Hot Wheels Video
Is it a toy? Or maybe it could be considered as a desktop decoration that could double as a surreptitious security device for keeping a watch while you are away from your computer. Actually it could be both but I have a strong suspicion that it will be cast in the former role in most households. I am referring to the latest addition to the Hot Wheels brand of racing toys from Mattel UK Ltd which goes under the banner of Video Racer.
This new offering, à la Formula One style, is a car with a video camera mounted in its nose cap. The video camera element will enable you to record and playback all the high speed action from the car’s viewpoint as it travels over various custom built track layouts. Other types of video capture and editing possibilities are also available but more on these features a little later. Let me first concentrate on the various components of this toy store type package.
I am often amazed at how difficult some manufacturers make it for the user to gain entry to the bubble pack containing the different elements of the product that they have just purchased. Fortunately, in this case, perforations running around almost three sides of the packaging help you gain access although you might still require a sharp implement for the initial entry point. Along with the actual Video Racer car with its silver body decorated with red and black embellishments, you get a mounting case, 2 flat mounting brackets, 2 helmet mounting brackets, a short standard-to-micro USB lead, 2 adhesive strips and an adjustable Velcro strap. Most of these items only come into play (no pun intended) when using the Video Racer in more user-centric ways.

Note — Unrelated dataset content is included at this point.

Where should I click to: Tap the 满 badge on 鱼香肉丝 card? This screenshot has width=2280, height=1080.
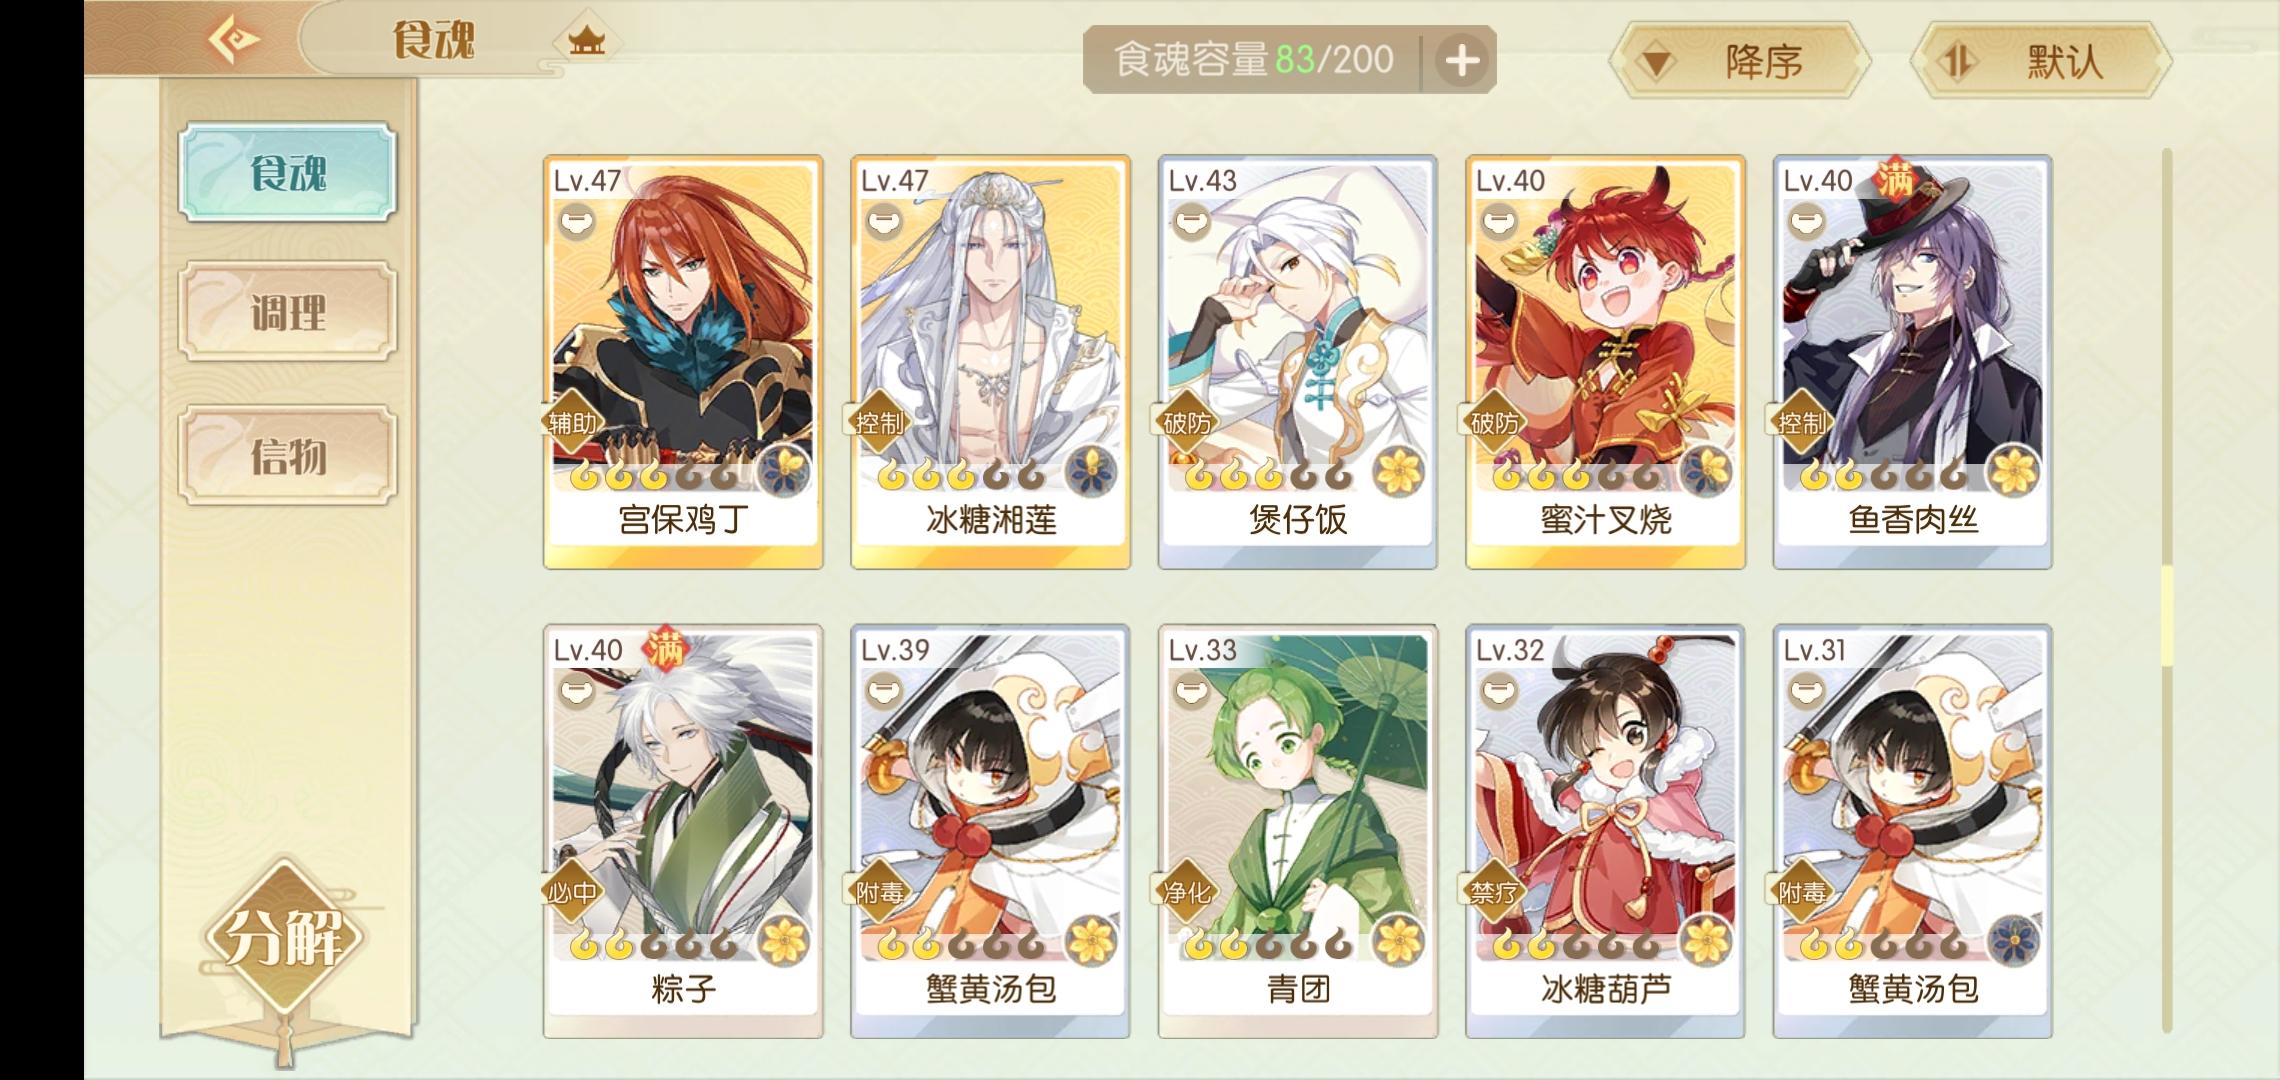[x=1894, y=180]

Before using the Video Racer you will need to charge its built-in battery. This process can take up to an hour. The microUSB end of the supplied lead fits into a socket at the rear of the car. This socket is protected by a transparent rubberised cover when not in use. The cover feels decidedly flimsy. The other end of the lead can be attached to a computer or, if you possess a three-pin plug with USB support, a mains power source. A green light will flash during charging and hold steady when the process is completed.
Positioned on the side of the car is a slider switch for turning the power on and off. When the power is on you can record video by pressing the green button on top of the car. This will flash red when video capture is taking place. Up to 12 minutes of standard video at 640 x 480 pixels can be saved by the car’s internal memory of 512MB. A 2 x 1.5cm LCD screen on the base of the car can be used to preview any video captured but without the accompanying audio as the car does not possess any speakers.
As well as recording action on various Hot Wheels tracks, you can also use the Video Racer in other ways. Included in the box are brackets to attach the car to items such as a skateboard, bicycle, motorised toy or even your head or arm. When attaching the Video Racer to these various items, you will need to place the car inside the mounting case which can then be slotted onto the affixed bracket. Before inserting the car inside the mounting case you do need to make sure that it is turned on first as the mounting case does not give access to the switch. However it does give you access to the record start/stop button.
Once video has been recorded you can use the USB lead to connect the Video Racer to a computer (either Windows or Mac based) and download the recorded clips. Windows users can make use of the free Video Racer Editing Software which needs to be downloaded. This 182MB download lets you edit your clips and comes with a range of music, transitions, animated graphics and some special effects to jazz up your captures.
This software provides a series of tabs that let you switch between clips, sounds, graphics and transitions plus view any movies you have created. You just need to drag and drop these elements into a timeline that has tracks for video, audio and graphics. Although there is no printed document for this video editing software, you can access an online manual.
Earlier I mentioned that you might like to use this product as a desktop security device. At a pinch it could be used to record anybody using your computer if it was left unattended for a short period. You will need to devise a way to camouflage the flashing red light otherwise it would be too obvious and defeat its purpose.
While I could not really recommend the Video Racer as a security device, it is an innovative toy backed up with a software package that will appeal to the budding video producer. The Video Racer is priced at £64.99.